According to Massey, though, the time commitment and hours spent working are due in part to the new skills required of students.
‘It’s different than reading or writing, which we have been doing since first grade,’ Massey said. ‘Successful architects have to simplify many types of data, analyze social patterns and the way people interact with one another. They need incredibly good drawing skills, both manually and digitally.’
And those skills demand intense dedication.
‘Once, I didn’t sleep for 36 hours,’ said Zach Jacobs, a freshman architecture major. ‘All of that time was spent either in the studio or in my architecture classes.’

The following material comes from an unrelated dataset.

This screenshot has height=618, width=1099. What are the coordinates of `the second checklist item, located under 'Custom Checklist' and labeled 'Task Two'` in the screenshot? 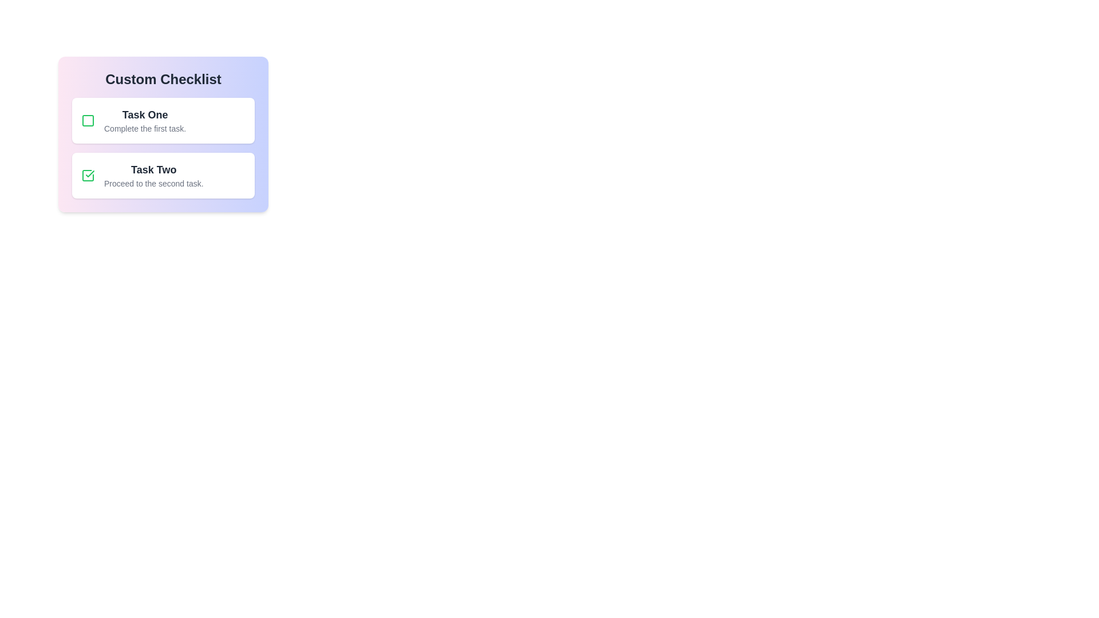 It's located at (163, 176).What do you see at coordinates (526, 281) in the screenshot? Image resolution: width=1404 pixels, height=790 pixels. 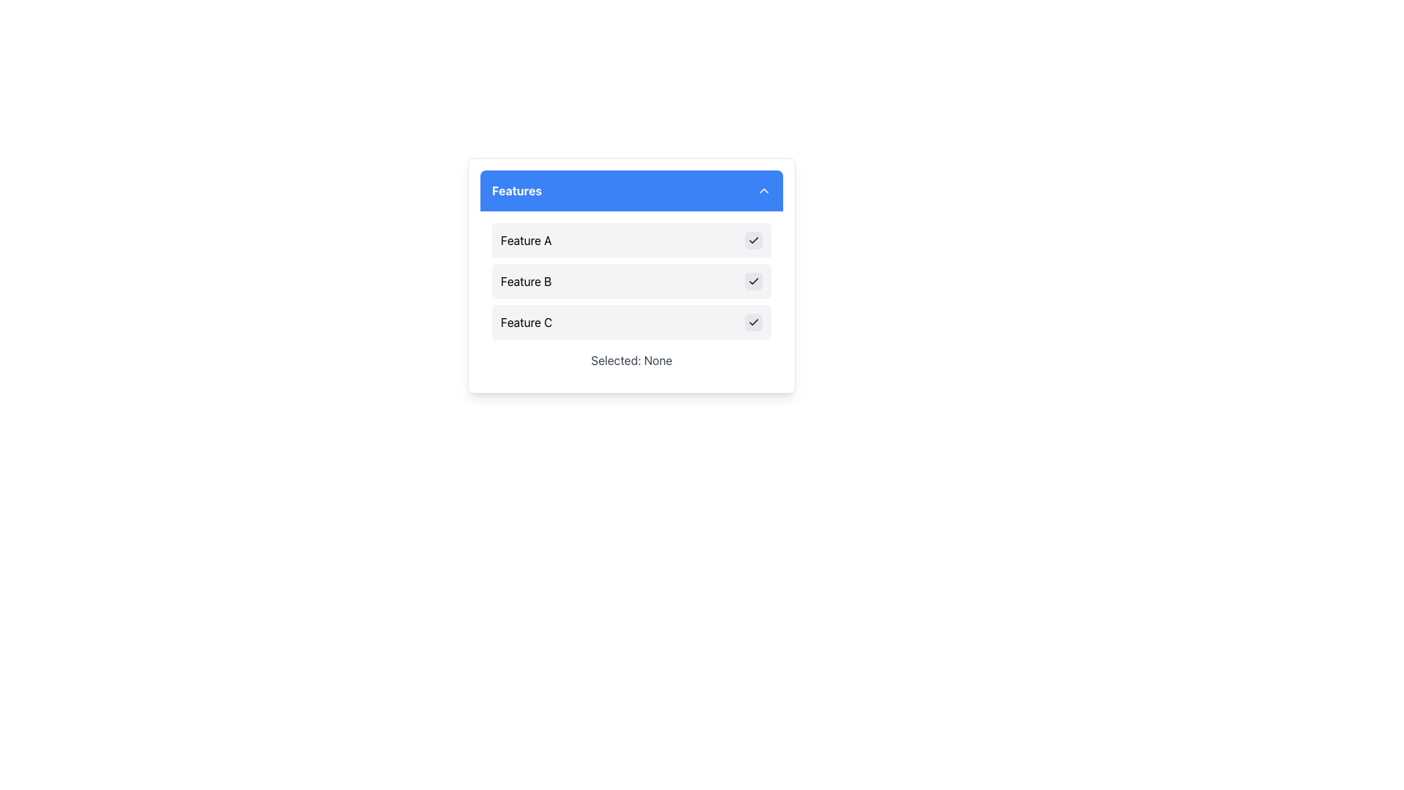 I see `the text label displaying 'Feature B', which is the second item in a list of features, presented in a bold font within a light gray rounded rectangle` at bounding box center [526, 281].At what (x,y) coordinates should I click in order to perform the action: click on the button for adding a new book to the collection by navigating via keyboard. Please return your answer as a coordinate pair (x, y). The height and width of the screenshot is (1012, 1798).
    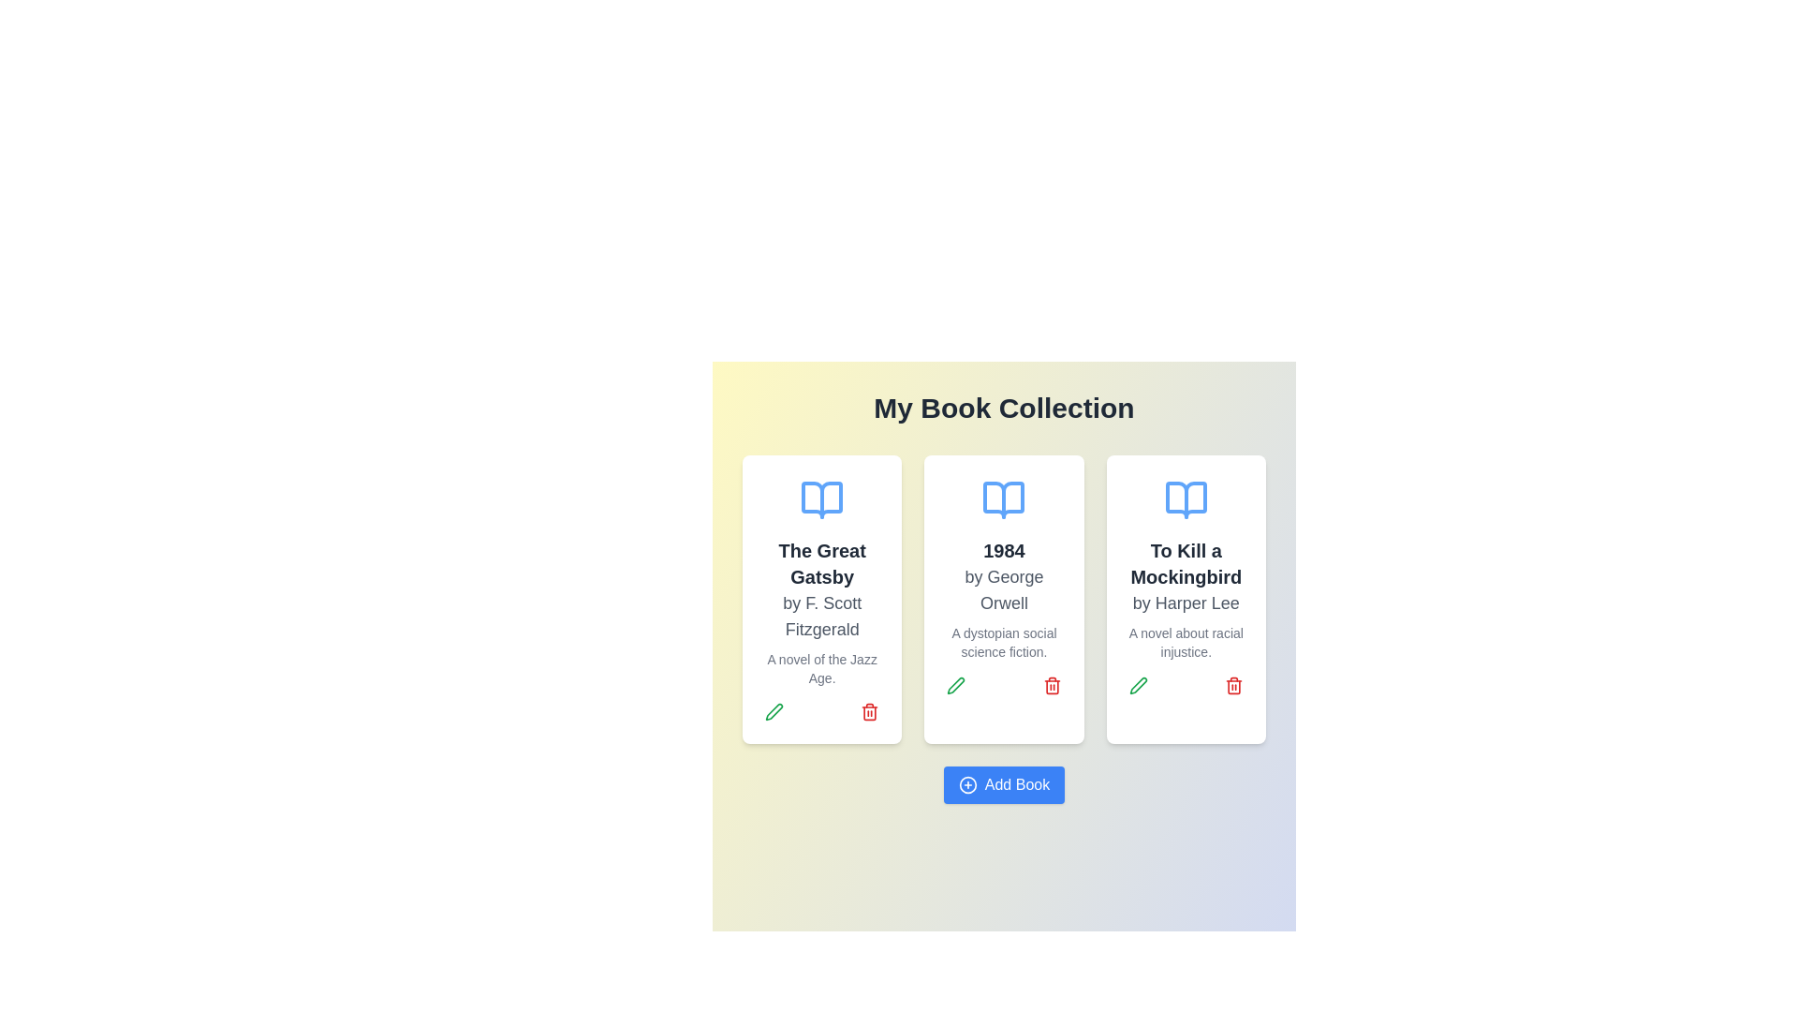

First-year architecture classes include lectures, history, representation and theory. Each week, students are required to read roughly 300 pages from their textbooks, in addition to keeping up with their projects, homework for classes outside the School of Architecture and any club involvement.
Freshman architecture major Andrew Weigand is involved with the Renee Crown Honors program and club swimming as well. He also runs with his roommate on a regular basis – one of the few times they actually see each other.
‘It’s just time management,’ Weigand said. ‘But I do love coming and working here because you’re always engaged. It’s not boring, and there’s always something to be doing.’
Weigand has a premier desk location: His corner view outside consists of the entire city of Syracuse, with two floor-to-ceiling windows surrounding his desk.
But this view of the city surrounding The Warehouse comes at a cost.
In 2006, because of necessary renovations to the program’s home in Slocum Hall, the school moved to The Warehouse in Armory Square – a 15-20 minute bus ride from campus.
‘The move to The Warehouse adds a certain amount of travel time that we didn’t have in Slocum,’ Massey said. ‘There are the benefits, though, of being downtown and having all of that inspiration around us.
‘We are going to get to return to a state of the art facility in Slocum, as well. If we had stayed in Slocum, occupying half the building one semester and the other the next, the renovations would have stretched out even longer.’
As of now, the renovations are expected to be completed by 2009.
To aid in the commute of students and faculty, a 24-hour bus route was added going to and from campus to The Warehouse every 40 minutes.
‘They’re really devoted students,’ bus driver Joe Lefter said.
Lefter has the graveyard shift, driving from 8 p.m. to 5 a.m.
‘I love getting to hear about the projects they’re working on and seeing them come on the bus carrying all of their supplies and ideas. I rarely see them in the light of day, though.’
And because students come and go to The Warehouse 24 hours a day, security at the building is important. According to an SU Department of Public Safety officer who wished to remain anonymous, The Warehouse is one of the most secure buildings off campus.
Cameras are in every corner, and the building is under constant video surveillance by the officers on duty. The restrooms have alarm systems that will alert the on-duty public safety and armed peace officers.
At the beginning of the year, the SUID cards for architecture students were encoded with a magnet that opens the front door of The Warehouse, operates the elevators and opens the doors to individual floors.
‘This architecture program is intensive and an incredible learning experience,’ the Public Safety Officer said. ‘Our job here is to help these kids out with whatever they need, whether that’s to prevent non-students from entering or giving them a Band-Aid if they need it. It’s our service to them and how hard they work.’
But often the first-year architecture students can’t even find the time to ask for a Band-Aid.
Caitlin Pontrella, a freshman architecture major, can attest to that.
‘I cut myself the other day and my first though wasn’t ‘Ouch” she said. ‘Instead it was ‘Damn it! Did I get blood on my project?”
Luckily, she hadn’t, and continued working on her assignment.
First-year architecture students are currently working on a three-stage project involving cubes. Each had to decide on a verb – such as slant, grow or bend – that they wanted represented in their cube, and then design their models around it.
Each Wednesday, there are checkpoints and critiques with professors and TAs, meaning deadlines are strict for the architecture students and require long nights.
‘It’s tough to get the work done,’ Massey said. ‘But all of that time is with faculty members. Every single first-year student gets to know their professors extremely well in such a short period of time. More so than in any lecture class.’
And in the end, most students think the long nights are worth it. They do take breaks, and if one walks from one side of the studio to the other, music blends of anything from Daft Punk to Architecture in Helsinki can be heard, as freshmen stage a minute-long dance party or simply sit at their desks, talking and eating food from the ever-valuable vending machines.
‘It’s only been three weeks, and already I’ve learned so much,’ freshman Shannon Willing said. ‘I love the design work, the process. I love figuring out new ways to do stuff. There’s nothing else I would rather do. Besides, we all live off of coffee and tea, so we’re awake, and we just have fun here.’